Task objective:
Everything from the line with "Código do consumidor (90, 2288)" to the end of the data is to be retyped exactly, and nothing else.

Provided information:
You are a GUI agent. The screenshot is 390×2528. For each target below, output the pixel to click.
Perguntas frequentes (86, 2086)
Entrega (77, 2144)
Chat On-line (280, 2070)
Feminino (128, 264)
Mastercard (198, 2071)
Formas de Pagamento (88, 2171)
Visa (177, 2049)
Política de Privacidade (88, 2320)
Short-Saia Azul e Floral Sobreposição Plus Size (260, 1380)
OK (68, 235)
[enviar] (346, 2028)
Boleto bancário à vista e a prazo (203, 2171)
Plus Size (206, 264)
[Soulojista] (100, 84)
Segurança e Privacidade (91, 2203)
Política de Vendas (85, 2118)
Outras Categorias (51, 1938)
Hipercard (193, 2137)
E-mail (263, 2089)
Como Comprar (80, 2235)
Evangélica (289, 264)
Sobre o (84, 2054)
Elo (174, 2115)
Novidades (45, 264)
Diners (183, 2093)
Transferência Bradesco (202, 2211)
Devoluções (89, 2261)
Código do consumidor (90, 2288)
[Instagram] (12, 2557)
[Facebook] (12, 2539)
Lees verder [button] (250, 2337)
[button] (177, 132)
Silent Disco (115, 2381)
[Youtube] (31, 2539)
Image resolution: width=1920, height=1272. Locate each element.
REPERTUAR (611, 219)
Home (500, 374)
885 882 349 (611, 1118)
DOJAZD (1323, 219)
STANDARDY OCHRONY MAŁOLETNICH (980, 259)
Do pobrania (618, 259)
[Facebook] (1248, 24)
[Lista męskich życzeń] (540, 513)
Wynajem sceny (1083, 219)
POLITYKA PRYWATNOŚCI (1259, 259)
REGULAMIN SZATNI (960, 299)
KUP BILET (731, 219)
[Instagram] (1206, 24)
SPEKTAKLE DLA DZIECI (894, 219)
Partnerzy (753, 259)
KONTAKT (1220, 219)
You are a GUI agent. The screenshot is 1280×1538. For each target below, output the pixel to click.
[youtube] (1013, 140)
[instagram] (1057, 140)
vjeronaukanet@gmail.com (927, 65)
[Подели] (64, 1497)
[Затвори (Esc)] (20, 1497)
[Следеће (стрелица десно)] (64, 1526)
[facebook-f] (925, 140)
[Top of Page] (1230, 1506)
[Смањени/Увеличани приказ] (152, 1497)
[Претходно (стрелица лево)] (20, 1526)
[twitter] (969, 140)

Solved problem:
Código do consumidor (90, 2288)
[Instagram] (12, 2557)
[Facebook] (12, 2539)
Lees verder [button] (250, 2337)
[button] (177, 132)
Silent Disco (115, 2381)
[Youtube] (31, 2539)
Image resolution: width=1920, height=1272. Locate each element.
REPERTUAR (611, 219)
Home (500, 374)
885 882 349 (611, 1118)
DOJAZD (1323, 219)
STANDARDY OCHRONY MAŁOLETNICH (980, 259)
Do pobrania (618, 259)
[Facebook] (1248, 24)
[Lista męskich życzeń] (540, 513)
Wynajem sceny (1083, 219)
POLITYKA PRYWATNOŚCI (1259, 259)
REGULAMIN SZATNI (960, 299)
KUP BILET (731, 219)
[Instagram] (1206, 24)
SPEKTAKLE DLA DZIECI (894, 219)
Partnerzy (753, 259)
KONTAKT (1220, 219)
You are a GUI agent. The screenshot is 1280×1538. For each target below, output the pixel to click.
[youtube] (1013, 140)
[instagram] (1057, 140)
vjeronaukanet@gmail.com (927, 65)
[Подели] (64, 1497)
[Затвори (Esc)] (20, 1497)
[Следеће (стрелица десно)] (64, 1526)
[facebook-f] (925, 140)
[Top of Page] (1230, 1506)
[Смањени/Увеличани приказ] (152, 1497)
[Претходно (стрелица лево)] (20, 1526)
[twitter] (969, 140)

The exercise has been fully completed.